The number of American students abroad today is at a record high: more than 223,534 young Americans are overseas, eager to acquire competitive skills and motivated to participate in global development initiatives. According to the report Open Doors 2007, published by the Institute of International Education, the increase in students abroad can be attributed to the realization that international experience is important for students’ career-building, is valued by employers, performs a diplomatic service abroad, and generally is vital to America’s national interest. As Senator Richard Durbin said in July 2006, introducing legislation to establish the Abraham Lincoln Study Abroad Program, “Our lack of world awareness is now seen as a national liability.”
I beg to differ. While the geographic ignorance displayed by Miss Teen South Carolina in 2007 could be easily considered a national security concern in this post 9-11 world, there are other reasons for our increasing interest in international exchange, beyond self-interest. Our generation is also starting to realize America’s place in the world, its role in geopolitics, and its influence on the global economy. Apart from applauding the benefits of globalization, students of international affairs are also becoming aware of its costs and trade-offs. In an age where social, economic, and environmental problems have become global crises, travel abroad for the sake of language immersion, cross-cultural experience, and career-building is simply not good enough. “Exchange program” is out, and “change program” is in.

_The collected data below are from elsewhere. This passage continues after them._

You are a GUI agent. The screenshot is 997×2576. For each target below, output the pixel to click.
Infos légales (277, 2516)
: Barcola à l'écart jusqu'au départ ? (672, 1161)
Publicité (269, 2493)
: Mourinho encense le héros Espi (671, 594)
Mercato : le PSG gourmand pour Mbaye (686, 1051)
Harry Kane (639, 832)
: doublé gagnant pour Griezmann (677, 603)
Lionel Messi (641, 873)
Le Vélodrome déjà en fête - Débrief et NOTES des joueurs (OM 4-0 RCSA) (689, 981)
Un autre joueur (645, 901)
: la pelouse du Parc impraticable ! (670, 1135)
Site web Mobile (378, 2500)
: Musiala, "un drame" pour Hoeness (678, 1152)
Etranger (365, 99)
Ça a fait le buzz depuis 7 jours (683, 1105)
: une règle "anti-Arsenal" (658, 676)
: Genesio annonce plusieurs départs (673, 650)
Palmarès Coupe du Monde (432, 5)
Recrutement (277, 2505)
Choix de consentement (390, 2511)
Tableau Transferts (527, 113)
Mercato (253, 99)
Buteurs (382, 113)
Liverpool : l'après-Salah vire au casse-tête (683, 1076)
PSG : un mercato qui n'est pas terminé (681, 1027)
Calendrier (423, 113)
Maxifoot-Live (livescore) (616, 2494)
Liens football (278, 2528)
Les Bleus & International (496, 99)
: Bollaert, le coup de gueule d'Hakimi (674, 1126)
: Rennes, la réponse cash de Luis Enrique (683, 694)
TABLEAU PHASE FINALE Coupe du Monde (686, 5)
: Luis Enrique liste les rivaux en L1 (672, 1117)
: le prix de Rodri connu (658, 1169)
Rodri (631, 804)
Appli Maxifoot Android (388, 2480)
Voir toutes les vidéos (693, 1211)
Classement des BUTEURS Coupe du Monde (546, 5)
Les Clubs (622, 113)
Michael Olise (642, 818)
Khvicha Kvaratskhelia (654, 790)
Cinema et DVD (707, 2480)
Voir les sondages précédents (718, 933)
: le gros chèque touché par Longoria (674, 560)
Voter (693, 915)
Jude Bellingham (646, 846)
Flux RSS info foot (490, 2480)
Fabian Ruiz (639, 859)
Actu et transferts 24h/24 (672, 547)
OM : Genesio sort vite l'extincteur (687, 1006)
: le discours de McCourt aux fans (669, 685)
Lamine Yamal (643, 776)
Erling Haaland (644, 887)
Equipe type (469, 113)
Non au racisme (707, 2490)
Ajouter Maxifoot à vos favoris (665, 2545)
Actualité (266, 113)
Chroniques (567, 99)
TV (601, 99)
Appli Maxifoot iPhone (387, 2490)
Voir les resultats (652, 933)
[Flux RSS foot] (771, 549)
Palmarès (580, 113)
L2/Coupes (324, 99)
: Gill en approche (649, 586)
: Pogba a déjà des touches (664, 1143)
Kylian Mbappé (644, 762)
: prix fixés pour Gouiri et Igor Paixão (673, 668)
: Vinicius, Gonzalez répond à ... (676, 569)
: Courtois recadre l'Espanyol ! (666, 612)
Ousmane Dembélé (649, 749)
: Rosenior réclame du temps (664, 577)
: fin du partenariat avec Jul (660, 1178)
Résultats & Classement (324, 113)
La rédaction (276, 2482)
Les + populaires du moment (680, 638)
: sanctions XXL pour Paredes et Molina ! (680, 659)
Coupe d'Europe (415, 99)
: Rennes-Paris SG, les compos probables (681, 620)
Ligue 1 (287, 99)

In 2008, more than 1,500 Global Brigades volunteers traveled to provide health and economic development solutions to more than 50,000 beneficiaries in communities in Central America, Ghana, India and Vietnam. Global Brigades students pour concrete, pull teeth, support struggling micro enterprises, plant trees, build infrastructure, and provide some of the poorest villages in the world with clean water, health care, and economic opportunities. Global Brigades travel as groups and team up with local communities to foster sustainable change and improve quality of life.
Students emerge from these Global Brigades experiences transformed, with new perspectives, skills, capacities and concerns. Not only are they aware of the global backyard, they are aware of their own power as agents of change. Volunteers who participate in one-week brigades often go on to become club leaders of next brigade, regional advisors coaching multiple clubs, country directors of Global Brigaders programs, and most recently, a CEO of the organization.

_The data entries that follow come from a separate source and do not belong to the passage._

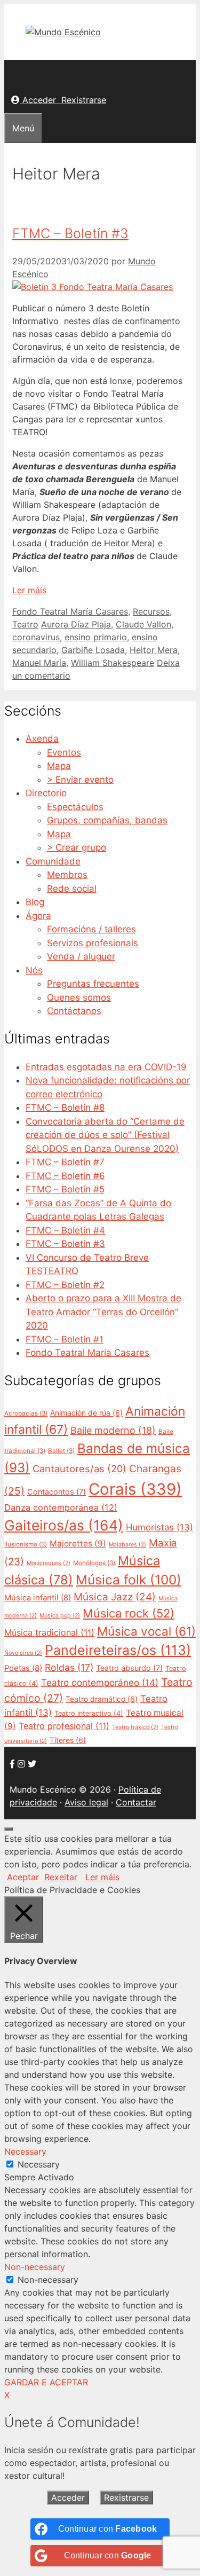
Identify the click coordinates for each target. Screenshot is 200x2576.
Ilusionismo (25, 1544)
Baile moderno (113, 1430)
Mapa (59, 765)
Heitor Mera (154, 650)
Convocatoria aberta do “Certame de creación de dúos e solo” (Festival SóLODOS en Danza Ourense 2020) (105, 1135)
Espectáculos (75, 807)
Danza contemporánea (60, 1507)
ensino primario (96, 637)
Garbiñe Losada (93, 650)
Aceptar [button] (23, 1877)
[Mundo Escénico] (63, 32)
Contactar (136, 1802)
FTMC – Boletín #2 (65, 1284)
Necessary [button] (25, 2151)
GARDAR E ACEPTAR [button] (46, 2382)
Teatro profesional (64, 1726)
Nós (34, 970)
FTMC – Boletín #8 (65, 1107)
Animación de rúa (86, 1412)
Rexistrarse (83, 100)
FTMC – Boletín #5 (65, 1189)
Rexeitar (60, 1877)
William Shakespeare (112, 662)
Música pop (59, 1615)
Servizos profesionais (92, 943)
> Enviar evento (80, 779)
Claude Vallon (143, 624)
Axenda (42, 738)
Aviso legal (86, 1802)
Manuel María (39, 662)
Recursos (151, 611)
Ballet (61, 1451)
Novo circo (23, 1653)
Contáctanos (74, 1011)
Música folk (128, 1580)
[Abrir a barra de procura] (11, 73)
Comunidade (53, 861)
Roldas (69, 1667)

When we say Global Brigades is student-led, we’re talking about new era of leadership: an age of Global Citizenship. Citizenship implies a sense of duty, collective responsibility, and cooperative leadership. Global Citizenship calls for an expansion of national self-interest to include commitment to other countries, cultures and environments.
The age of Global Citizenship comes not a moment too late. If we don’t become aware of our power to address global crises such as hunger, poverty and climate change, our lack of world awareness will no longer be a national liability, it will become a global liability. Travel abroad is monumentally important in empowering today’s Global Citizens, but it must foster change over exchange.